Rencontrer un Français libre

lundi 28 mai,

les 1ère S1 et ES1 ont fait la connaissance d’Alexis Le Gall combattant de la 1ère Division Française Libre ayant répondu à l’appel du 18 juin de De Gaulle.

 

Témoigner, Alexis, 95 ans, le fait depuis des années. Mais la rencontre est à chaque fois nouvelle.

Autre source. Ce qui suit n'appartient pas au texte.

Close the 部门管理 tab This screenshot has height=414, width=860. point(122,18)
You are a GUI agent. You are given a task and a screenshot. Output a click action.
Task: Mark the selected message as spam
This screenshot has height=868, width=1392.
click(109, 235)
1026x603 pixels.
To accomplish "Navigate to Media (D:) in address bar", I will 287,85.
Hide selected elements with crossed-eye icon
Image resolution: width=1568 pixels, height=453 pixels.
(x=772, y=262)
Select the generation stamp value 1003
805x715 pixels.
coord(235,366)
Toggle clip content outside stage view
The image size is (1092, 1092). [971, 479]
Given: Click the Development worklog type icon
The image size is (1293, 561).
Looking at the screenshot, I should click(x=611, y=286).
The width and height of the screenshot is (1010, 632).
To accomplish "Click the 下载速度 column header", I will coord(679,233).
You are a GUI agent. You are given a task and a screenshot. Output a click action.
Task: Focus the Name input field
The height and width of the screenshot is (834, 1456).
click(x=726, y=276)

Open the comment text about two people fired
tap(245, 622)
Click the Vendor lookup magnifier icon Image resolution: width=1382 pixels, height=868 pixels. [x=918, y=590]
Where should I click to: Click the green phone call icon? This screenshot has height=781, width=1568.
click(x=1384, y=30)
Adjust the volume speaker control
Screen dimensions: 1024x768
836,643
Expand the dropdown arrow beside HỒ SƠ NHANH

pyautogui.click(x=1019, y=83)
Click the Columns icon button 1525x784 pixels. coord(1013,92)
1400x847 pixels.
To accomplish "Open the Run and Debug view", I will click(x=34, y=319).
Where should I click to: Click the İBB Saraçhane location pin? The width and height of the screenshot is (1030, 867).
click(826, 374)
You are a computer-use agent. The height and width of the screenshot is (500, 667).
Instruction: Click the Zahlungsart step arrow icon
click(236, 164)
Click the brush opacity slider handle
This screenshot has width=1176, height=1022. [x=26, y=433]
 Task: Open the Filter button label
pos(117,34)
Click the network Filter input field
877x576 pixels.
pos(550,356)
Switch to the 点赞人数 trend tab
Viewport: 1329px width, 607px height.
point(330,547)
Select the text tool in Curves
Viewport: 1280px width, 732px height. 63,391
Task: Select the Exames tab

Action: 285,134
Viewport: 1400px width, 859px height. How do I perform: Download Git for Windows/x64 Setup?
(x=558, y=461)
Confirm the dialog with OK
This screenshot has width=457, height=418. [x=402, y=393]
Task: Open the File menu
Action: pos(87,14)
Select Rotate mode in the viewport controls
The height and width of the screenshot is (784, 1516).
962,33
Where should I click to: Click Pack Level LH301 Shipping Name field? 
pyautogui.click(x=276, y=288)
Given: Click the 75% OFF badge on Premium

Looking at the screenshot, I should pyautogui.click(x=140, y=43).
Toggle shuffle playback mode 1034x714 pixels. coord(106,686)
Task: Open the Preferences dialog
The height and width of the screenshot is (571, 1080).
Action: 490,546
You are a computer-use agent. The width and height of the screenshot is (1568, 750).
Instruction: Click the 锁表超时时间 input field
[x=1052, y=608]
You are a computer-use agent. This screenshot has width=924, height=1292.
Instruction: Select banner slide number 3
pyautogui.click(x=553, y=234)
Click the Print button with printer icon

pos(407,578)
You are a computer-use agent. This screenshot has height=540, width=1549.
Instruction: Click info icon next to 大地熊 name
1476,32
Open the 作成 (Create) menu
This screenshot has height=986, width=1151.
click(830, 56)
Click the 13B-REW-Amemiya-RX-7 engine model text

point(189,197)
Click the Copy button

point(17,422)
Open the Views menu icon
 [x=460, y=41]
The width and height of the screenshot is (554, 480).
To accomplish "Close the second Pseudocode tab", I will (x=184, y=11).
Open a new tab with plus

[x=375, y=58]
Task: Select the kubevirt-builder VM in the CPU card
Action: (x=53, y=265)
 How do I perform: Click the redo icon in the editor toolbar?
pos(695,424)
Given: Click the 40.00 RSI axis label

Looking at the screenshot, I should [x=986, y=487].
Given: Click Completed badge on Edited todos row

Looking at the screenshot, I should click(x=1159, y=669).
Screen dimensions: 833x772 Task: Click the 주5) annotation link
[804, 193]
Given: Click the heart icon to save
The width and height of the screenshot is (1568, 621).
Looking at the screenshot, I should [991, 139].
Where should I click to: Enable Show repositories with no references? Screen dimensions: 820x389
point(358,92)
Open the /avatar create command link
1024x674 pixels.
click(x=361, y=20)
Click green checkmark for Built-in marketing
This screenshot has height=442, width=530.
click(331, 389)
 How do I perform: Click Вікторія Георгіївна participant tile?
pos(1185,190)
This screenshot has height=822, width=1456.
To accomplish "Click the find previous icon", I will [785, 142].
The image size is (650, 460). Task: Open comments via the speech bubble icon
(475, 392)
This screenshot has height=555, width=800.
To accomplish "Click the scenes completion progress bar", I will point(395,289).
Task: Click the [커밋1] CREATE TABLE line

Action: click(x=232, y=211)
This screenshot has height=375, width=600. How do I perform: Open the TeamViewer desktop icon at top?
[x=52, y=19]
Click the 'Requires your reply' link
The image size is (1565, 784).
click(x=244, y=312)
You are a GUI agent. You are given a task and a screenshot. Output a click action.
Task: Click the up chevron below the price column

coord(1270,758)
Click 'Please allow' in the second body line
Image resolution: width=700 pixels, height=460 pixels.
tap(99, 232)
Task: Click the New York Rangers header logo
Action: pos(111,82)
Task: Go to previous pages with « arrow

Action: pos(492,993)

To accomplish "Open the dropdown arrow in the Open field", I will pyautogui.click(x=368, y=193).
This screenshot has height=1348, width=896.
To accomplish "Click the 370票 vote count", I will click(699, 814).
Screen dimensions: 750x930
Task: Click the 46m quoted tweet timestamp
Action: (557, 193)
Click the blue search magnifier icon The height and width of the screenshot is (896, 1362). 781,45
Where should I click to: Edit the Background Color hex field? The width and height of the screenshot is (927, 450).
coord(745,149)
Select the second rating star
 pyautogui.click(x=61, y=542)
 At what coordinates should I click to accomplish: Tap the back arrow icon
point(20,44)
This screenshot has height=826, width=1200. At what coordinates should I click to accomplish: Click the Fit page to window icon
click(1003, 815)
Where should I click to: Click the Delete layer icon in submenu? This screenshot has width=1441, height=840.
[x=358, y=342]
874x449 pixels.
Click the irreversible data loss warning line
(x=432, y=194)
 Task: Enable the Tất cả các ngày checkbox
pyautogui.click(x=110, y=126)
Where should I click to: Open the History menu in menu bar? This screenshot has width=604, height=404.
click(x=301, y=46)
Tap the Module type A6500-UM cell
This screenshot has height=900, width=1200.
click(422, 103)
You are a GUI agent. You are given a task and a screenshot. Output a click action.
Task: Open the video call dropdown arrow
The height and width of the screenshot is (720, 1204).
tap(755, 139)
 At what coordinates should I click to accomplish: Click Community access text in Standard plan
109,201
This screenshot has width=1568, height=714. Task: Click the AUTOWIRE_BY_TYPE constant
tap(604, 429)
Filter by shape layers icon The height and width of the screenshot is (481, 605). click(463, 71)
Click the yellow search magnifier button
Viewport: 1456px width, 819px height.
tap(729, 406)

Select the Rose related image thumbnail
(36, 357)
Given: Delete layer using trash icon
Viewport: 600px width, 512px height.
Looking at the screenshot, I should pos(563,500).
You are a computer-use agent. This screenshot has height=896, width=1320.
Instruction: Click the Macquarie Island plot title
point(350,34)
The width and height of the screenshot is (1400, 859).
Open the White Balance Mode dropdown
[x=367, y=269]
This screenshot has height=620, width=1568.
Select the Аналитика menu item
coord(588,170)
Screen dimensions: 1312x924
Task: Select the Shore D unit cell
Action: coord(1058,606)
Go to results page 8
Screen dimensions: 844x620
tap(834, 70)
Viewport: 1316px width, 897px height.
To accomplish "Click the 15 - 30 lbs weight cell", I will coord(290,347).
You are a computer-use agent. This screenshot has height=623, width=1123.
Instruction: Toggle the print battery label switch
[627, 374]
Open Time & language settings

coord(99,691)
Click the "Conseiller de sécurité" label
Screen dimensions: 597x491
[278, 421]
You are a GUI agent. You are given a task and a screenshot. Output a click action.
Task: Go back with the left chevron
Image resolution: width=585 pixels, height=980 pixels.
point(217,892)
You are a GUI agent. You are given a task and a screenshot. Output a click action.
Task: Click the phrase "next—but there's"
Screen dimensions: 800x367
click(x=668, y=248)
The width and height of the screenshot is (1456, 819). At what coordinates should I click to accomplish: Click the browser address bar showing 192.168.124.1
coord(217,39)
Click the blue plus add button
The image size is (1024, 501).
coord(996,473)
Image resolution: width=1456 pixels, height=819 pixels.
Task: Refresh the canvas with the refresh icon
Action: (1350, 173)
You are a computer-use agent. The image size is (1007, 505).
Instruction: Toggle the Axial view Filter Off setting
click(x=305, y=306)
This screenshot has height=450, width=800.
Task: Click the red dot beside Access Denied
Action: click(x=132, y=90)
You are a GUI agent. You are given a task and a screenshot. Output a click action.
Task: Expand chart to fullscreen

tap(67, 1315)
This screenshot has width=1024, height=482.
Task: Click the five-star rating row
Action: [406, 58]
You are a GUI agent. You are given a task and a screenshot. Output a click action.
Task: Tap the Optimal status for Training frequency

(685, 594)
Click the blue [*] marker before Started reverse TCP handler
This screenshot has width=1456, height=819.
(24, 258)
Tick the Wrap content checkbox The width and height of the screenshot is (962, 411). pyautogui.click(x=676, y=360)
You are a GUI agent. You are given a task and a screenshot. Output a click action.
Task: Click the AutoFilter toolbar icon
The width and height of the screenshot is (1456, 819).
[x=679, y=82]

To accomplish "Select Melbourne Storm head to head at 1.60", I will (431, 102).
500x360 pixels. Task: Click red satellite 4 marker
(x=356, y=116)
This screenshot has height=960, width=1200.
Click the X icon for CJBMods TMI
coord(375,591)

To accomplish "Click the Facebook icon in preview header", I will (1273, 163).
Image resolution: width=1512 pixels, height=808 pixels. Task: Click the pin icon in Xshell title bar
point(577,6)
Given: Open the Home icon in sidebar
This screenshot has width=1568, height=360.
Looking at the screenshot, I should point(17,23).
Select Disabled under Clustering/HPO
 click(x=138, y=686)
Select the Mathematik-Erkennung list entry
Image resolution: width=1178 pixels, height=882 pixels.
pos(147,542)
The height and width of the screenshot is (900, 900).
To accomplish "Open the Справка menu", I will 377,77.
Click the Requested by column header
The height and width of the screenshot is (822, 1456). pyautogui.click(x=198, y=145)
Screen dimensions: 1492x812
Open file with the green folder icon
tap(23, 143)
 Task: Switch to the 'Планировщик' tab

Cette fois-ci, l’émotion aura été intense et palpable.

 

À 17 ans, ne plus passer son bac, suivre De Gaulle, vivre l’expérience de la guerre, quitter sa famille, les copains que l’on perd, ceux que l’on gagne, connaître la fraternité d’armes, l’aventure de la découverte de l’Afrique noire en 1941, la soif obsédante du désert saharien en 1942, revoir la terre de France, en Provence, le 15 août 1944, endurer le froid blessant de l’hiver vosgien de 1944 et puis, se battre toujours et encore… Tout ça pour quoi ?

 

Supporter tout cela à cause d’une certaine idée de la patrie, à cause du refus de s’avouer vaincu. La volonté opiniâtre de continuer le combat.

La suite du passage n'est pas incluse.